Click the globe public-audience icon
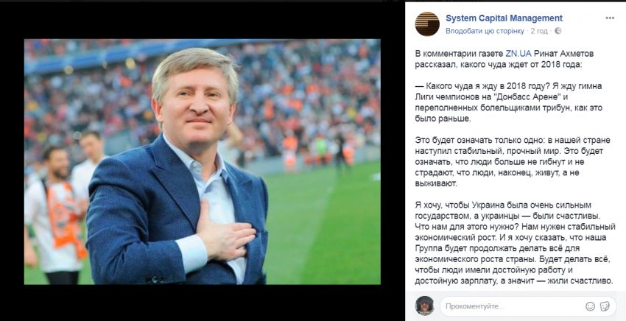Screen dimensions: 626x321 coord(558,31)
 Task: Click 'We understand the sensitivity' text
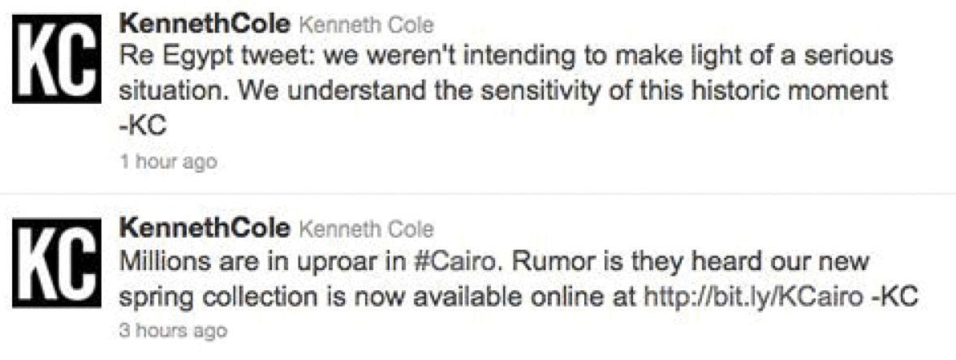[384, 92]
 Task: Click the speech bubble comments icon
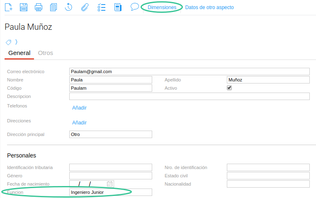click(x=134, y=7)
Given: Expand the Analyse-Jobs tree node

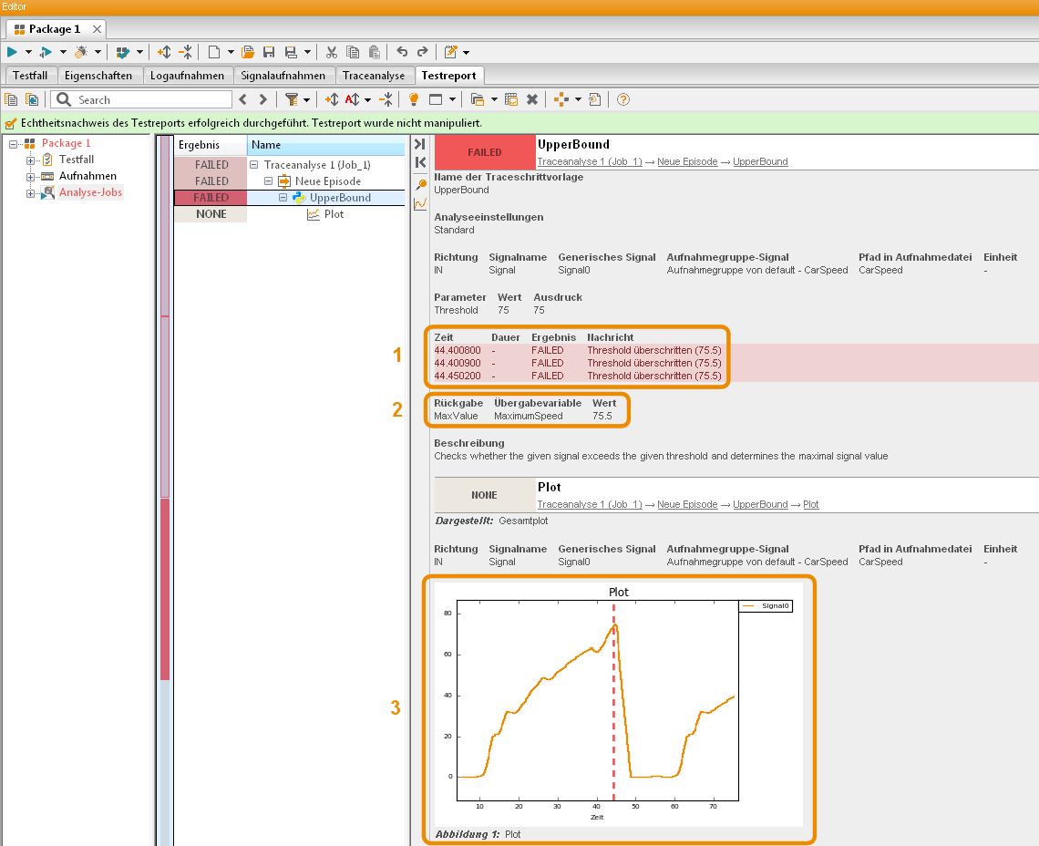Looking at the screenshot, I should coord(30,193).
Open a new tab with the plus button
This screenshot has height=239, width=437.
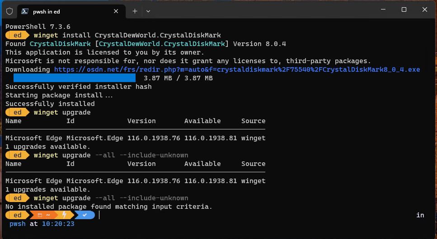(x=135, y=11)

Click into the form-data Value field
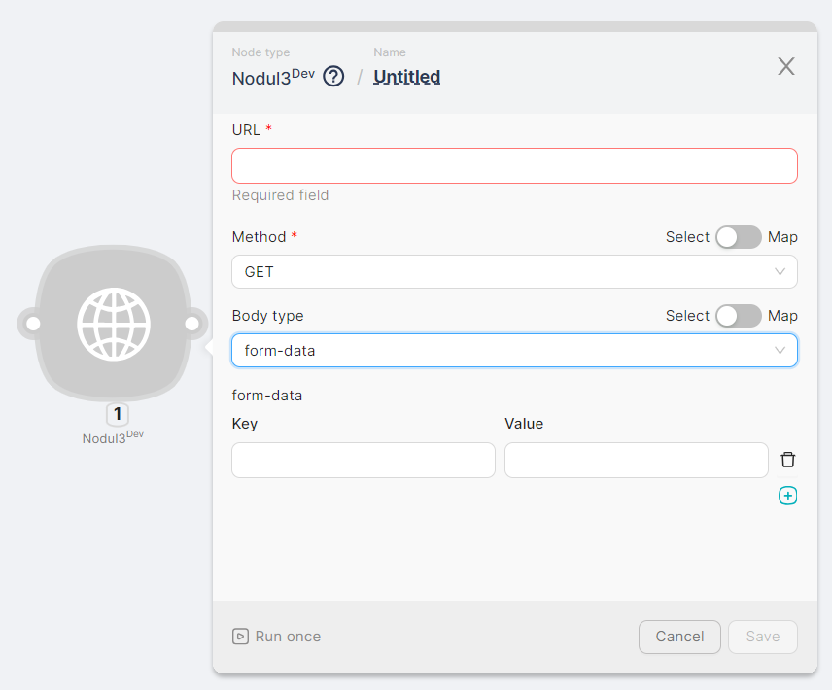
• • • • • • •
▶ _WHAT YOU SHOULD DO_
Return, unchanged, the lines from the first line of the material through the line that holds "Open a new tab with the plus button", inclusive, omitting pictures.

▶ _SOLVED EXERCISE_
Click the globe public-audience icon
Screen dimensions: 626x321 coord(558,31)
 Task: Click 'We understand the sensitivity' text
[384, 92]
 Task: Click the speech bubble comments icon
click(x=134, y=7)
Given: Expand the Analyse-Jobs tree node

Looking at the screenshot, I should coord(30,193).
Open a new tab with the plus button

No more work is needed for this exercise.